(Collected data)
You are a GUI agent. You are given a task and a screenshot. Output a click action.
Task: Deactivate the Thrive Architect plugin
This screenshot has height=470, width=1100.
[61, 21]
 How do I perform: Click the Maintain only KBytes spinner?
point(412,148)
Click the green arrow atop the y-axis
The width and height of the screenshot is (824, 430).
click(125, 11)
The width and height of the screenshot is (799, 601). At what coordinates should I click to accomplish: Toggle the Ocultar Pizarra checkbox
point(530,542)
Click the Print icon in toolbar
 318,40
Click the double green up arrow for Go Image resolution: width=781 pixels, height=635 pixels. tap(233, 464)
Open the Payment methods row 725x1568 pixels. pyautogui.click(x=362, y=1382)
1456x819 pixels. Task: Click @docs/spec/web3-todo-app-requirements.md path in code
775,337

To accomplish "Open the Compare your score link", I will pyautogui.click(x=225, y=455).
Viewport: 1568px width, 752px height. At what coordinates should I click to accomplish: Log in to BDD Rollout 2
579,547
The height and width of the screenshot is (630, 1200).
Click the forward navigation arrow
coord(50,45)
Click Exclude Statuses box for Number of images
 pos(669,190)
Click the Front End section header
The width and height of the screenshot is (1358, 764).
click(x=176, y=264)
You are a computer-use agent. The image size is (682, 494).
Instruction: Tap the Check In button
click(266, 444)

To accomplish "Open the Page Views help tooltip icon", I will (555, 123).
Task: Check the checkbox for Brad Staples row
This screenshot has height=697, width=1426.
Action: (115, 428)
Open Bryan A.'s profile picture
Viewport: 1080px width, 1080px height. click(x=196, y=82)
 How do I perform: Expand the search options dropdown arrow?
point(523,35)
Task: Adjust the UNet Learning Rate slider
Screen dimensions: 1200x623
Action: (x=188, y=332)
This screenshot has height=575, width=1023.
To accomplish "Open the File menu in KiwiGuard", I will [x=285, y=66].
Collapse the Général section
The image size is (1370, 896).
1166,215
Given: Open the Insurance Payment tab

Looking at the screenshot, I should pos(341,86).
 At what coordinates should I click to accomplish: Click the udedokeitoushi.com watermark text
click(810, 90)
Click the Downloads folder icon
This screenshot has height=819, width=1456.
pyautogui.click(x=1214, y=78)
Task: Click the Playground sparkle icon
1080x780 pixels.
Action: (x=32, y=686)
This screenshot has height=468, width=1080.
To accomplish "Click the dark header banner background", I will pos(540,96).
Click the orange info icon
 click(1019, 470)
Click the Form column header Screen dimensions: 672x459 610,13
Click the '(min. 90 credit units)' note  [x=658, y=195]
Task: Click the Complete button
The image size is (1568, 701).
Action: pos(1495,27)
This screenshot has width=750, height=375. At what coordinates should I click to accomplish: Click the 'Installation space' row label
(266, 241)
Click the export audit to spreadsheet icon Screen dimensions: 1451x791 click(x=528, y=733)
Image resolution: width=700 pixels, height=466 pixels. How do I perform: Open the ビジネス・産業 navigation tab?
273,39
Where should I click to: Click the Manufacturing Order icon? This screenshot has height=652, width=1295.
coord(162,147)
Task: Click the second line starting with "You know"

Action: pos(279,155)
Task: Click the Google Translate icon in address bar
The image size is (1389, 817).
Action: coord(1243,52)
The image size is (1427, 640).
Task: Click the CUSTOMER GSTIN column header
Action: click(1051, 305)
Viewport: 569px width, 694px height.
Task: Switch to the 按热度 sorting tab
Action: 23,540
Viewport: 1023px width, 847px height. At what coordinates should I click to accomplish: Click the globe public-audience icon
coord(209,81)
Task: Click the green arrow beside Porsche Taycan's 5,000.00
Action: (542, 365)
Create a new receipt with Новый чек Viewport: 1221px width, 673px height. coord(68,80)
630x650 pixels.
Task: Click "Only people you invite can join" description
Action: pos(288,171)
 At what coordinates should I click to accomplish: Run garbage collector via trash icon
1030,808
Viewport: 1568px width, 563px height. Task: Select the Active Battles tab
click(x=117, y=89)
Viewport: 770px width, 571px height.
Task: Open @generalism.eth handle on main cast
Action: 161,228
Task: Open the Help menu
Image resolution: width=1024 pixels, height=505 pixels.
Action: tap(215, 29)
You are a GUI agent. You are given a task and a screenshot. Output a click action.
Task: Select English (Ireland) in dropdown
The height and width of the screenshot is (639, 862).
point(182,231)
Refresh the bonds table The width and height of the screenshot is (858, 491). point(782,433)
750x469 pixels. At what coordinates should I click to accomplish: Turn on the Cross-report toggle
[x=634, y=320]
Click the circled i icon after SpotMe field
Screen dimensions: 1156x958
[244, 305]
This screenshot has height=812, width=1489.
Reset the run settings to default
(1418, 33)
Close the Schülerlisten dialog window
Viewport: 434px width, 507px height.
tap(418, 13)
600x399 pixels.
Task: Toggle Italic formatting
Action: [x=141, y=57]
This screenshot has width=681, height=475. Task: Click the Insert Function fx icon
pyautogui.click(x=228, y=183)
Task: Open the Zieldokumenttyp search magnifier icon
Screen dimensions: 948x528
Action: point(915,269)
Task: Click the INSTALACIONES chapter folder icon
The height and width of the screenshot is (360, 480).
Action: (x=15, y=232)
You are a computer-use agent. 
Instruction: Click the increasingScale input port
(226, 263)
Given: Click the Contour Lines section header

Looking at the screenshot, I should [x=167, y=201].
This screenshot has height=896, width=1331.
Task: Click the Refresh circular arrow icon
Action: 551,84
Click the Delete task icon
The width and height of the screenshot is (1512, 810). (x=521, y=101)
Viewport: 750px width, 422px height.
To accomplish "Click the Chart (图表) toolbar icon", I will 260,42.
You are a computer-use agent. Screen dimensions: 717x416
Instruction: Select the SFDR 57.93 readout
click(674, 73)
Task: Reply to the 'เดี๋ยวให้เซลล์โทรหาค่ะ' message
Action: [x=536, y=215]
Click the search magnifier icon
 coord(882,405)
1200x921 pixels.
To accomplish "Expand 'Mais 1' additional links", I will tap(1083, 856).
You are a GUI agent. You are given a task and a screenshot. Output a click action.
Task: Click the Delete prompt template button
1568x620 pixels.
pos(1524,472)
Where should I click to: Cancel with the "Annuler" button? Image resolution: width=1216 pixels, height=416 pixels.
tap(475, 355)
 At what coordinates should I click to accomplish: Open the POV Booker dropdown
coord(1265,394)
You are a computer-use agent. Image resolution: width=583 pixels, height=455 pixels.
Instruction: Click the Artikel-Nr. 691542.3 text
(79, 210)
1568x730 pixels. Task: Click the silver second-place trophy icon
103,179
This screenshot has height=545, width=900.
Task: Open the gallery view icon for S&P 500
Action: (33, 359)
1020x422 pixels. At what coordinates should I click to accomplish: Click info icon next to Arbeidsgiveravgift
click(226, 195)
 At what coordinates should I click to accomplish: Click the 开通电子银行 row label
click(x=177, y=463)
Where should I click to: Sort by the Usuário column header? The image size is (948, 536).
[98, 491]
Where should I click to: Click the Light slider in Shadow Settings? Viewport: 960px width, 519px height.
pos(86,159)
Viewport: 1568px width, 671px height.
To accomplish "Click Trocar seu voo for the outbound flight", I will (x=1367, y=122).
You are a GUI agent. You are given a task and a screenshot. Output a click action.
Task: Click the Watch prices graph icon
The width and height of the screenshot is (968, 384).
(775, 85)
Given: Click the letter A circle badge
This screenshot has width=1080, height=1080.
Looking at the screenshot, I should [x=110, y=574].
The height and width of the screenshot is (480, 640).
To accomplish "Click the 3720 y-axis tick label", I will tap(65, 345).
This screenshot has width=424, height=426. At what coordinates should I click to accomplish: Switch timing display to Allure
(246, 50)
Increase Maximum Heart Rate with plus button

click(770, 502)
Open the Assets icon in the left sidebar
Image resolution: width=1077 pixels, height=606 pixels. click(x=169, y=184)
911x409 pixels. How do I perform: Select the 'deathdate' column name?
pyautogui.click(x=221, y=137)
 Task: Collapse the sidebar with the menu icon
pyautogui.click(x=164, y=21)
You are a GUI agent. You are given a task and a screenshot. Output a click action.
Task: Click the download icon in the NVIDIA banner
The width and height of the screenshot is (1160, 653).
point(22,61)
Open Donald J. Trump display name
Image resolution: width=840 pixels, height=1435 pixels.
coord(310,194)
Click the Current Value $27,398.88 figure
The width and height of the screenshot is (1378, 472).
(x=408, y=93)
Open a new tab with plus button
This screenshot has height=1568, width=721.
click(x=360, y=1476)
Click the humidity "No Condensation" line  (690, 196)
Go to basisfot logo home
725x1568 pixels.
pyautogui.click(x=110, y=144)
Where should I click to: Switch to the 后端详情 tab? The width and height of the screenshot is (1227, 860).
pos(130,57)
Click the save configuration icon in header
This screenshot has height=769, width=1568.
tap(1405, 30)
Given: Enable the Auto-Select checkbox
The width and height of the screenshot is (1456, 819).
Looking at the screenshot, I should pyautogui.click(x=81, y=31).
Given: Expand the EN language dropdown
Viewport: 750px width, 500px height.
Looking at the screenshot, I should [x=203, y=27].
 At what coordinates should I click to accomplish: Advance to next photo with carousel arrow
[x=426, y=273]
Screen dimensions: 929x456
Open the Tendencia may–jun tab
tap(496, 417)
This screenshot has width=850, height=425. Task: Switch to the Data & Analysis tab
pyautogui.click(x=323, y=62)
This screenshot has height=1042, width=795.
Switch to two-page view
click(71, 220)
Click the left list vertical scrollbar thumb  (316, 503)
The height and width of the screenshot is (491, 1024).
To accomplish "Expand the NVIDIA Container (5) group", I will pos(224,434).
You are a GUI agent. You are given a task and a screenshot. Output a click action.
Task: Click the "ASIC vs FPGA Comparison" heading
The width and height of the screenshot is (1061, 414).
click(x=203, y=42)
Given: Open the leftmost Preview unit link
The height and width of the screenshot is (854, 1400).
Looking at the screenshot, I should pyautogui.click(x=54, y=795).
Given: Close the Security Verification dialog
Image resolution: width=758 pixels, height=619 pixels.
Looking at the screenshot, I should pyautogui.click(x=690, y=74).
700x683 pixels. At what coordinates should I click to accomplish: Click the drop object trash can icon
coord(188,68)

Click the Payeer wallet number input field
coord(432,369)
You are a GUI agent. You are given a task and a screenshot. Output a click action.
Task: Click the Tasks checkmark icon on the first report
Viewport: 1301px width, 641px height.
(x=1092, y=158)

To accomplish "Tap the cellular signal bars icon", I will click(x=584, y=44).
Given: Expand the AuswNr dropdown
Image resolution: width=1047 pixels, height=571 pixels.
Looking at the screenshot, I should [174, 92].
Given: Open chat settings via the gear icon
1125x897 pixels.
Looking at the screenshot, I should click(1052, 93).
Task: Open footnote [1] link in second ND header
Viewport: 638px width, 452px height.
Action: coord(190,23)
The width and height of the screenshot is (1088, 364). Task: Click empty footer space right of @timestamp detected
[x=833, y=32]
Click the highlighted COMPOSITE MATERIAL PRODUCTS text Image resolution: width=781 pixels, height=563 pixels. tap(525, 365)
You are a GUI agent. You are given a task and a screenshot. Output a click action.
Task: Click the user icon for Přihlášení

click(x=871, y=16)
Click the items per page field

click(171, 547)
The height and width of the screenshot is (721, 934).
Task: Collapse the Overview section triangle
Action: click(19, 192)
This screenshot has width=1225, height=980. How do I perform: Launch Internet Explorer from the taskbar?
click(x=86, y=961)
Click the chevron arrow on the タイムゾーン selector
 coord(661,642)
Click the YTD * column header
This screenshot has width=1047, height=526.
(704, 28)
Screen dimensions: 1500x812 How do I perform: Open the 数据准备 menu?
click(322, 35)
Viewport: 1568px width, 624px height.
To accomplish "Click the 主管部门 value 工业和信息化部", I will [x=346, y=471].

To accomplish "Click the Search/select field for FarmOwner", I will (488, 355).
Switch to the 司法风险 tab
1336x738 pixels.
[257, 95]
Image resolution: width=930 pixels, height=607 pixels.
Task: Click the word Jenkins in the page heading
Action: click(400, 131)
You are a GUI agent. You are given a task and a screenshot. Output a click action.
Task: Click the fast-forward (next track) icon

Task brief ▸
Search the records for the word "dialog". Copy every line that has it.

Exercise result ▸
Close the Schülerlisten dialog window
Given: Close the Security Verification dialog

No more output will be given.